Wolpi can either start its HTTP server normally or run one of a small set of operational subcommands.

This page documents the built-in CLI surface that is useful for operators and anyone developing or debugging extensions.

Invocation

Typical invocations look like:

$ java -jar wolpi.jar --config=/path/to/wolpi.yml <subcommand>

or, in the official container image:

$ wolpi <subcommand>

If you do not pass a subcommand, Wolpi performs its normal application startup and serves HTTP requests.

Running CLI subcommands in the container

When you run a subcommand in the official container image, all paths are resolved inside the container filesystem, not on the host.

That means:

  • the configuration file must be mounted into the container
  • any local extension path passed to validate must exist inside the container
  • if validate needs to observe local changes, the extension directory must be mounted, not just copied into the image

For the simplest setup, mount your wolpi.yml and local extension into the container at the same paths you use on the host. That keeps command lines, logs, and debugger configuration aligned between local and container-based workflows.

Example:

$ docker run --rm \
  -v "$(pwd)/wolpi.yml:$(pwd)/wolpi.yml" \
  -v "$(pwd)/my-extension:$(pwd)/my-extension" \
  ghcr.io/dbmdz/wolpi:latest \
  --config="$(pwd)/wolpi.yml" validate "$(pwd)/my-extension"

Configuration loading

CLI subcommands still load the normal Wolpi configuration.

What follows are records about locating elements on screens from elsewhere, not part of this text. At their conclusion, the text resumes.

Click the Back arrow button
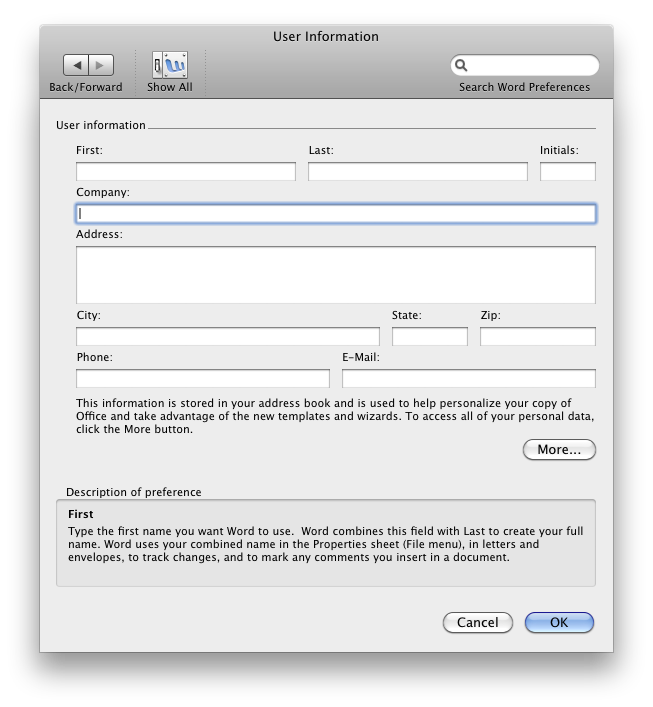 tap(76, 65)
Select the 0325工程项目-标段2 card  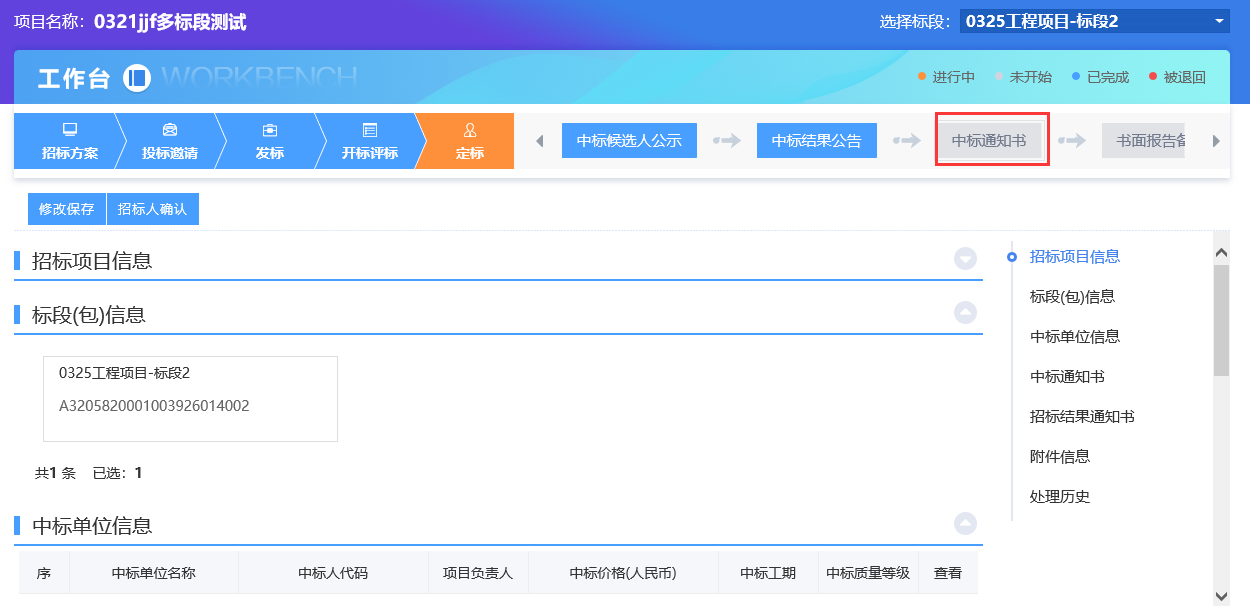(190, 398)
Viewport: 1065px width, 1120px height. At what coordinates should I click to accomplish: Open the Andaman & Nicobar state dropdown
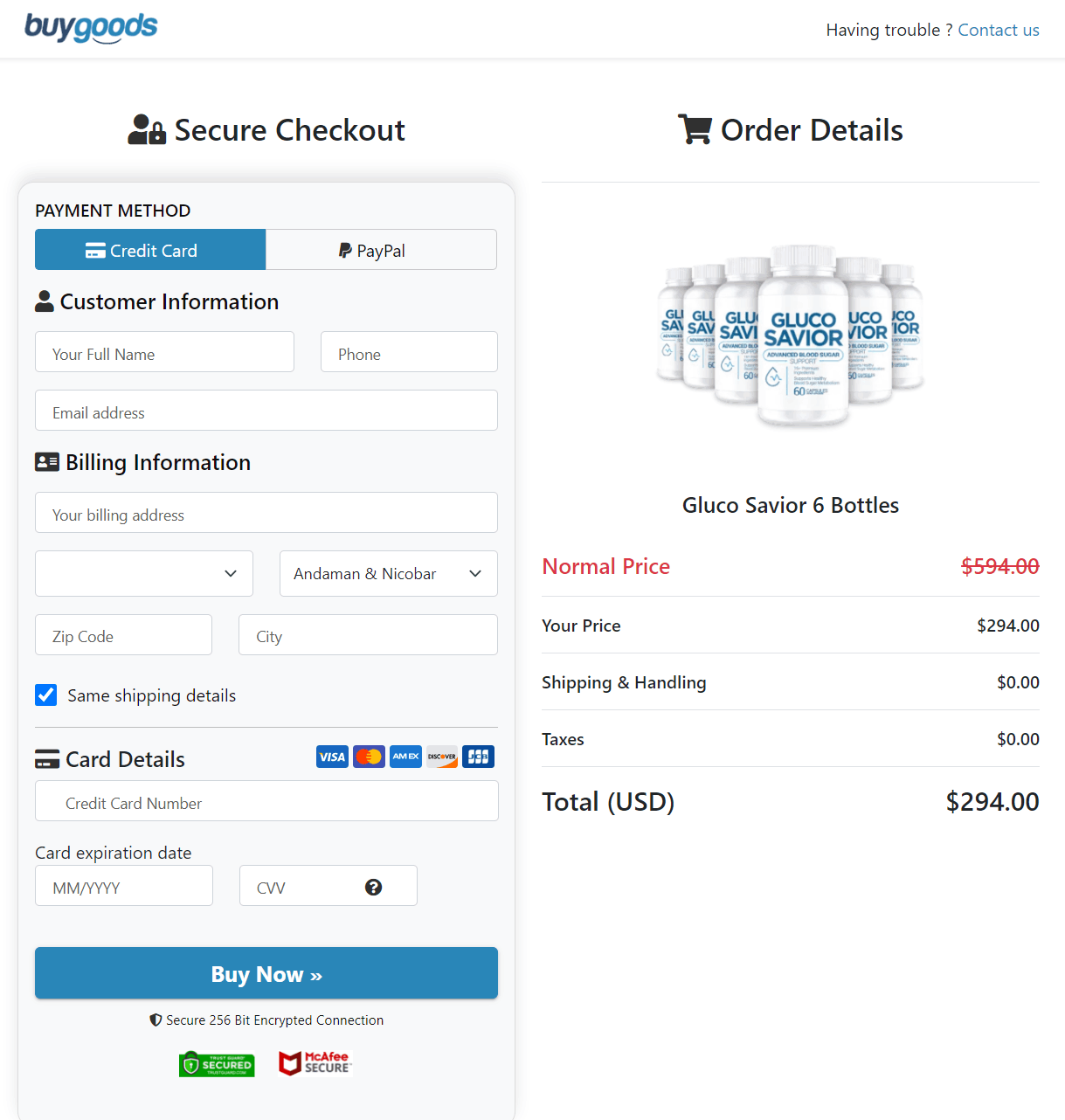[388, 573]
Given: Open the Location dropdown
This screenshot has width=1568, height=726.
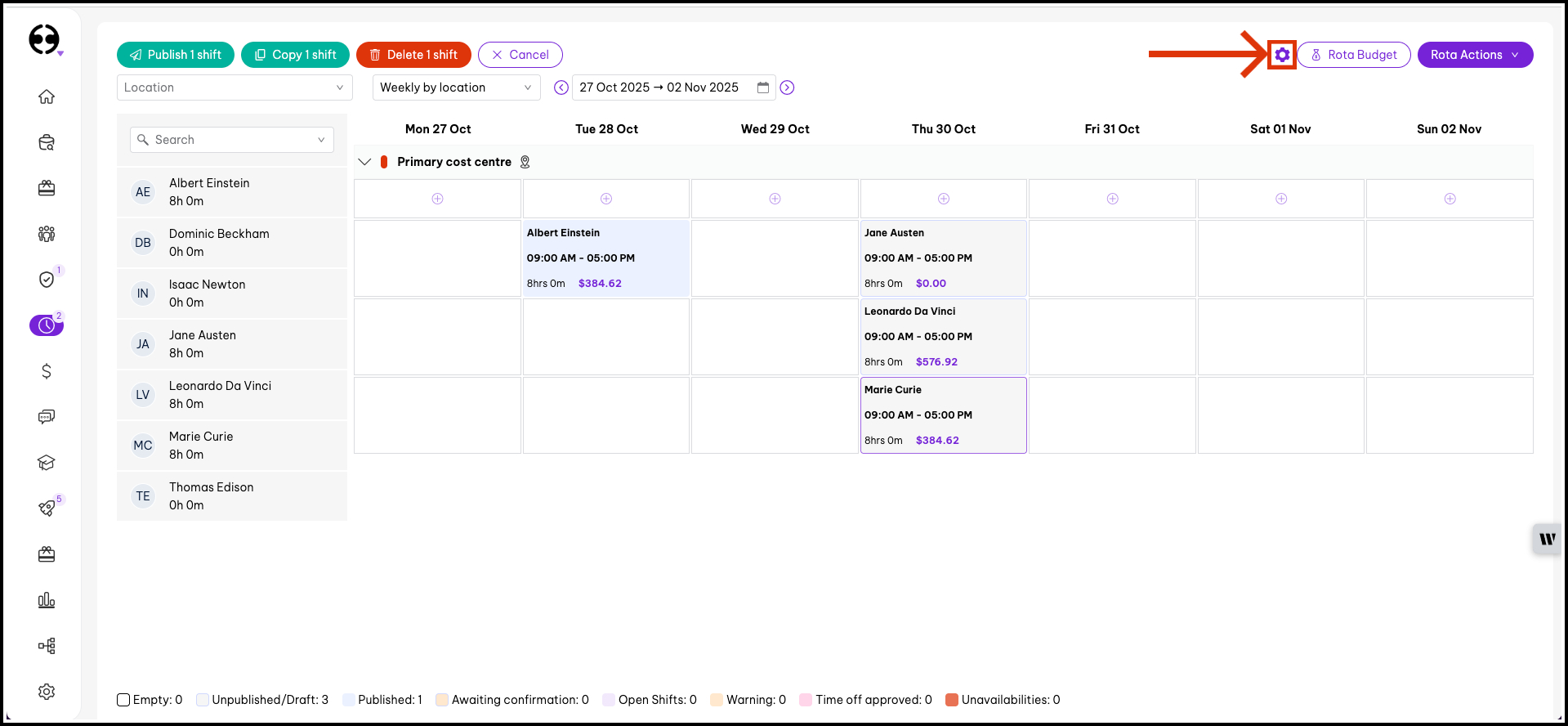Looking at the screenshot, I should coord(235,87).
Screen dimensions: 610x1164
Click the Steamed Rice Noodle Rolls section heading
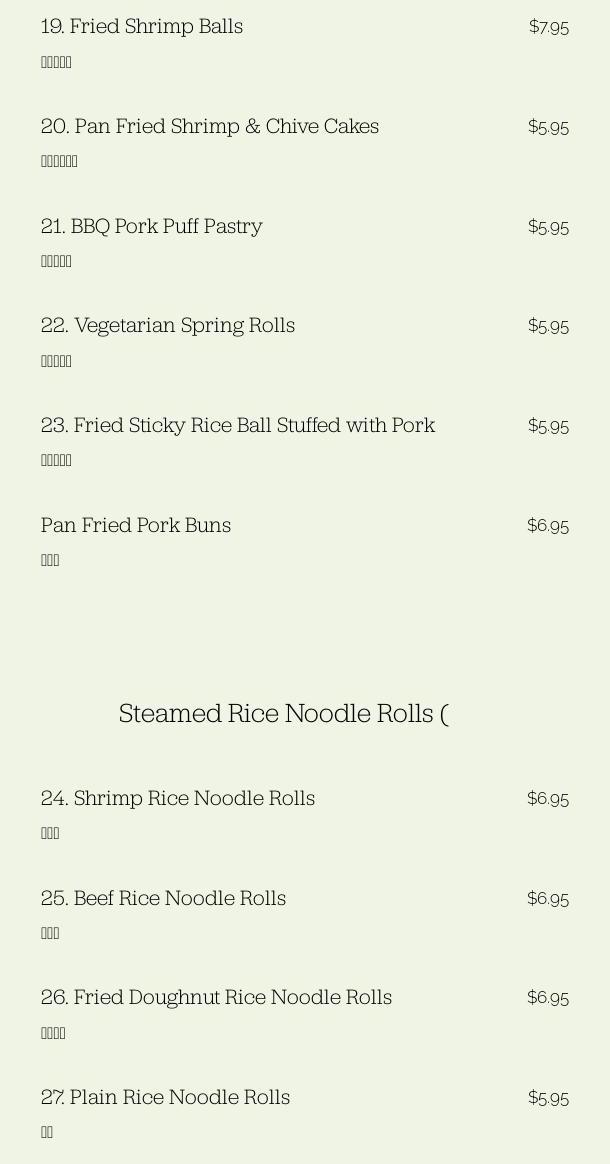[x=283, y=713]
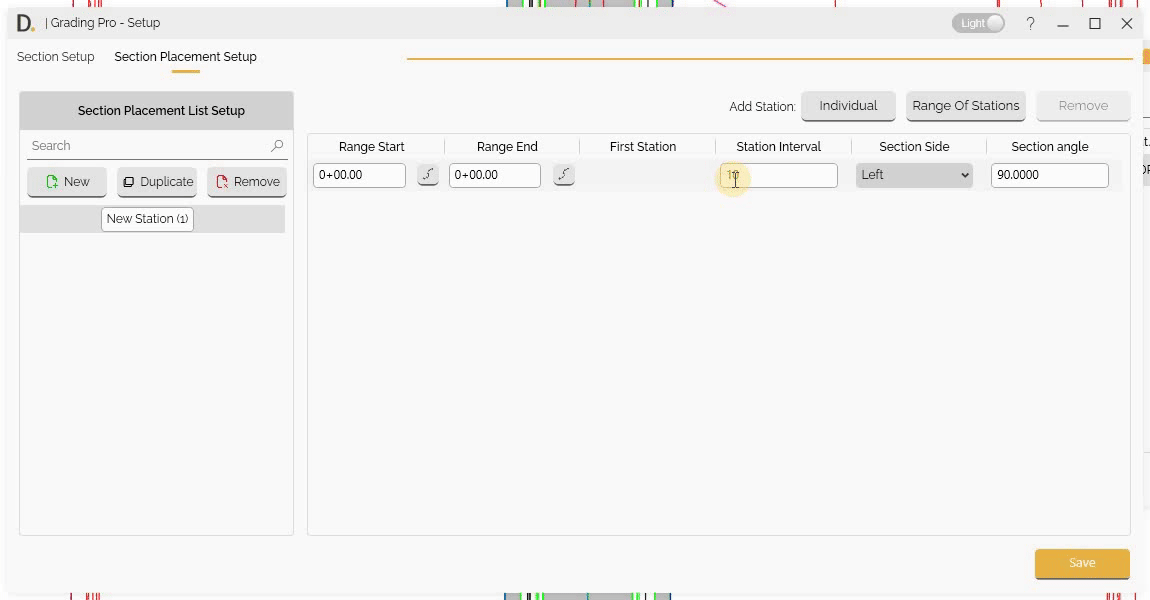Select New Station (1) in the list
Image resolution: width=1150 pixels, height=600 pixels.
147,218
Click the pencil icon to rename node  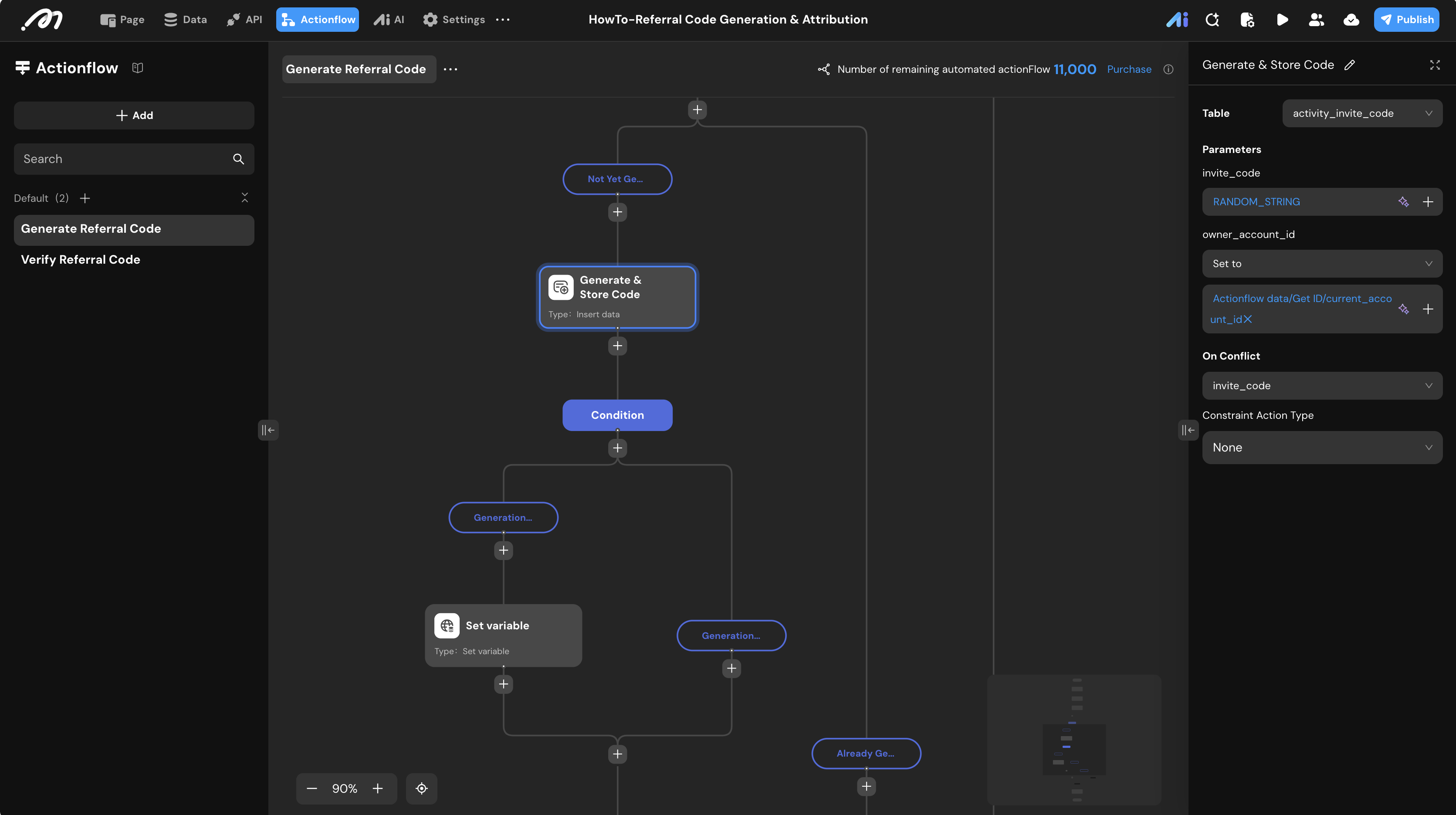tap(1350, 65)
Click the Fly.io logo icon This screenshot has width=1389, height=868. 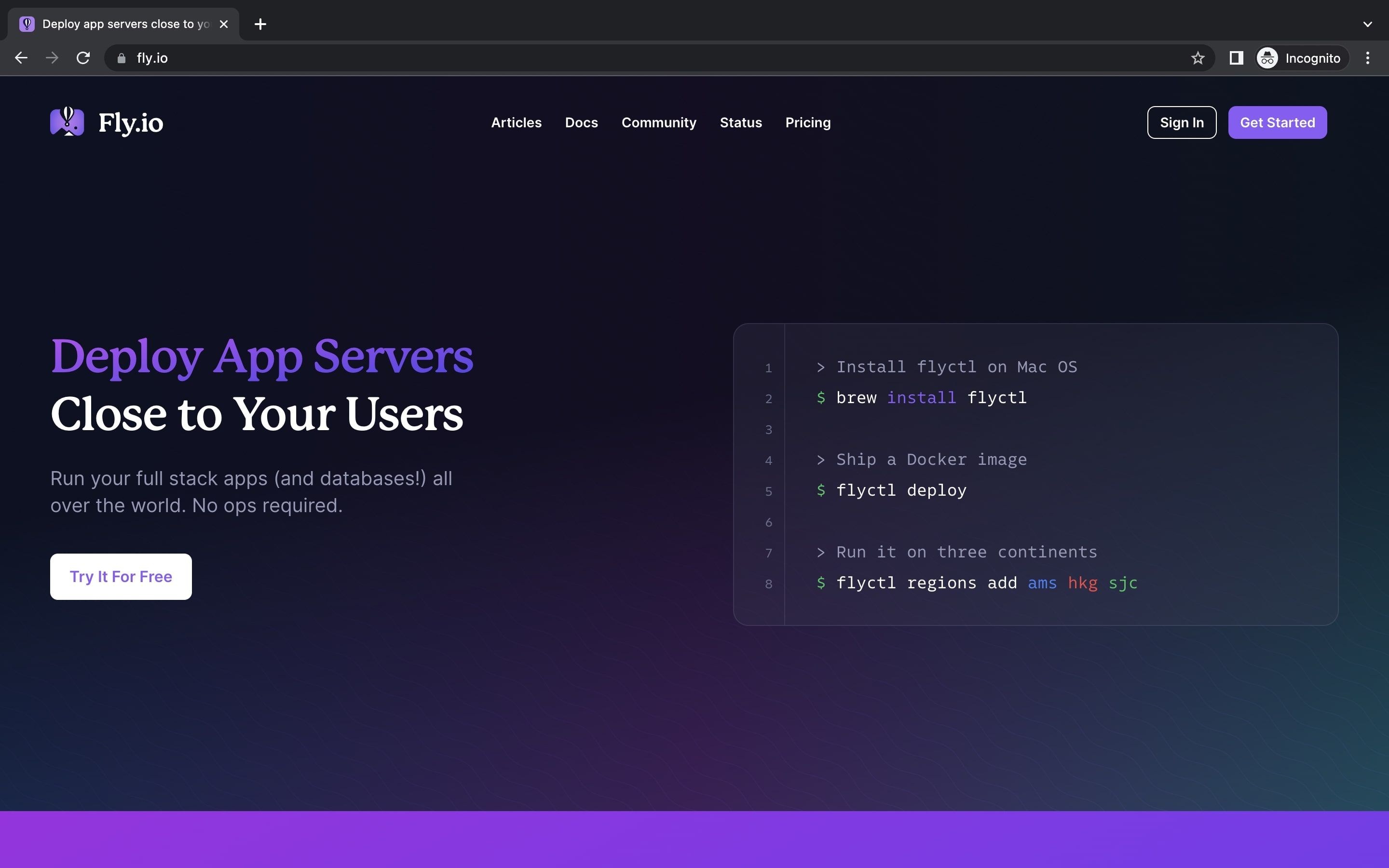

By default, Wolpi looks for wolpi.yml or wolpi.yaml in the current working directory. To point at a different configuration file, use:

  • --config=/path/to/wolpi.yml
  • or WOLPI_CONFIG=/path/to/wolpi.yml

Commands overview

validate

Validates a local extension against Wolpi's IIIF Image API validation workflow.

Synopsis:

$ java -jar wolpi.jar --config=/path/to/wolpi.yml validate <extension-path>

Options:

  • -w, --watch: watch the extension file or directory and re-run validation on changes

Use this when:

  • developing a local extension
  • checking whether a local extension still conforms after changes
  • running an edit-validate loop during extension development

Notes:

  • validate expects a local file or directory path
  • Wolpi starts its embedded server as part of the validation workflow
  • in watch mode, local package live reload has extra prerequisites, please refer to the extension development documentation for details.

Examples:

$ java -jar wolpi.jar validate ./my-extension
$ java -jar wolpi.jar validate --watch ./my-extension

install-extensions

Installs and verifies the extensions declared in the active configuration, then exits.

Synopsis:

$ java -jar wolpi.jar --config=/path/to/wolpi.yml install-extensions

Use this when you want to:

  • pre-install package-based extensions before first service start
  • bake extensions into a container image
  • fail early in CI or image builds if extension installation or validation breaks

This is usually the most useful operational subcommand for deployments that use extensions, see the corresponding How-To guide for a practical example of how this subcommand fits into a container-based deployment.